Sigh.
I admit defeat. I could not get through this book. Believe me, I tried. But I could not. And I'll let you in on why.
There was a time where Kate Morton was one if not my only favorite author. The way she weaved through time periods, with family secrets spilling over onto future generations, it was just super entertaining and the kind of books I enjoyed getting lost in. Her first three novels, The House at Riverton, The Forgotten Garden and The Distant Hours, are my favorites. If I had to pick one novel as my absolute favorite, it would definitely be The Forgotten Garden. One of my all-time favorite books,
But around her fourth book, I started having a hard time getting through it. It could be entirely on me; maybe I just don't have the attention span or the patience or the diligence to read a story that's 400+ pages and shifts through different time periods. It sounds exhausting to read when I put it that way, but I never once felt like that when reading, say, The Forgotten Garden. Sure, it wasn't a book that I blew threw in a week, it took time to get through and fully appreciate and there's nothing wrong with that. But Morton's fourth book, The Secret Keeper, was very hard for me to get through. Took me months. But I guess I could say it was worth it, because I absolutely loved the ending (among Morton's best, I think) and I think it makes up for all the slow-moving parts in the middle. So, when I started to encounter some of those parts in The Lake House, I told myself to keep powering through, it has to get better. It's Kate Morton, after all. But I just couldn't.

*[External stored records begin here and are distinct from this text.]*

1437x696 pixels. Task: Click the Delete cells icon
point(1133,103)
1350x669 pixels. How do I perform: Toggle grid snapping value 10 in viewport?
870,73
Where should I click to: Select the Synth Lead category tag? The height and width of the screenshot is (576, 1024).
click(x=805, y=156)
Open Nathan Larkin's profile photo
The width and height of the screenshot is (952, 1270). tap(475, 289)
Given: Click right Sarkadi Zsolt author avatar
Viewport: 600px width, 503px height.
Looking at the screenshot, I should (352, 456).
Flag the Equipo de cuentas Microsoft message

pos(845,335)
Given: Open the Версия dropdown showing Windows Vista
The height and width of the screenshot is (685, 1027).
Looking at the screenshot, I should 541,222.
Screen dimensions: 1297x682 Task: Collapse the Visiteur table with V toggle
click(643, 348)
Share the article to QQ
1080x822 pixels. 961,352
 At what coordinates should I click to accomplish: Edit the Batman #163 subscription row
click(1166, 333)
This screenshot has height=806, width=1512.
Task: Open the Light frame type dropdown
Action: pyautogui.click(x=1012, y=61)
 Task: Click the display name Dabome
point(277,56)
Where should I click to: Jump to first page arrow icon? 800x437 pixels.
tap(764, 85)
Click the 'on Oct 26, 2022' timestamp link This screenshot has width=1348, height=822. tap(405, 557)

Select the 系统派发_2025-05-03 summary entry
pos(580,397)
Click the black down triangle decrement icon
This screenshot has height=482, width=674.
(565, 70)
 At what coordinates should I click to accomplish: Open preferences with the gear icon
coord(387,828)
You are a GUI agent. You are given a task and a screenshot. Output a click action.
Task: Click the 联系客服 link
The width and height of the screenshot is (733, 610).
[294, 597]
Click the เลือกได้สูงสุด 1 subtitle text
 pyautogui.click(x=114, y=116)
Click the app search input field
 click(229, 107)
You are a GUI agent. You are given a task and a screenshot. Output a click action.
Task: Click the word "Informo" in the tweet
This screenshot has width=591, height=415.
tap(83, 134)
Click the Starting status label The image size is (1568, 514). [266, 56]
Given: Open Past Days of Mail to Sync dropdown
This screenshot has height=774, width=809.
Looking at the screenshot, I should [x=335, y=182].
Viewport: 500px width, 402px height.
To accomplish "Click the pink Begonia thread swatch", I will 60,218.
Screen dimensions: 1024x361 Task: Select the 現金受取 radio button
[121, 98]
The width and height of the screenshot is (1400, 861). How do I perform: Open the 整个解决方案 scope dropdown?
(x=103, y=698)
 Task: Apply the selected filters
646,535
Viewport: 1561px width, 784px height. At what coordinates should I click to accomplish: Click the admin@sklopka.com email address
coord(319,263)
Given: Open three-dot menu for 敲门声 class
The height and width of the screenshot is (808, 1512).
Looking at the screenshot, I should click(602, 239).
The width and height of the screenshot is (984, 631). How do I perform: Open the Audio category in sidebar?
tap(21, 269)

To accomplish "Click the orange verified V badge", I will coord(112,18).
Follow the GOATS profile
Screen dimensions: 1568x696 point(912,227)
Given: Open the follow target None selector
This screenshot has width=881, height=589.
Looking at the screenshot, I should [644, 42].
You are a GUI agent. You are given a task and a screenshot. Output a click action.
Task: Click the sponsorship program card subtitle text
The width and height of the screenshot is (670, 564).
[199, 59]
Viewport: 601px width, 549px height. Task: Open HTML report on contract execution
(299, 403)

The Lake House's premise is quite different from Morton's previous novels. Sure, it has the same formula; a mysterious family from the 1900s, an idyllic house, and something that went hidden for decades. But the key difference between The Lake House and Morton's other books is that the person trying to figure out the mystery, a police detective named Sadie Sparrow, has no relation to the family whatsoever. She's just a cop, in turmoil from a recent case, who decides she has to find out what happened. Okay, but that wasn't the dealbreaker. What made me dislike The Lake House more and more was the plotting. The mystery goes that the baby of the Edevane family, Theo, went missing at the family's Midsummer party at their estate, Loeanneth; the case went cold and the house went abandoned. All we have is this incessant foreshadowing that one of Theo's sisters, Alice, might have had something to do with it. In a typical Morton novel, the chapters range from one time period to the next. All we seem to have in The Lake House is chapters that go back to the parents' meeting, or to the night or days leading up to Theo's disappearance. It just got so boring. There was no multi-faceted cast of characters, just the family whose baby brother went missing and some cop who becomes invested in the story. The Lake House did not remind me of the Kate Morton I fell in love with.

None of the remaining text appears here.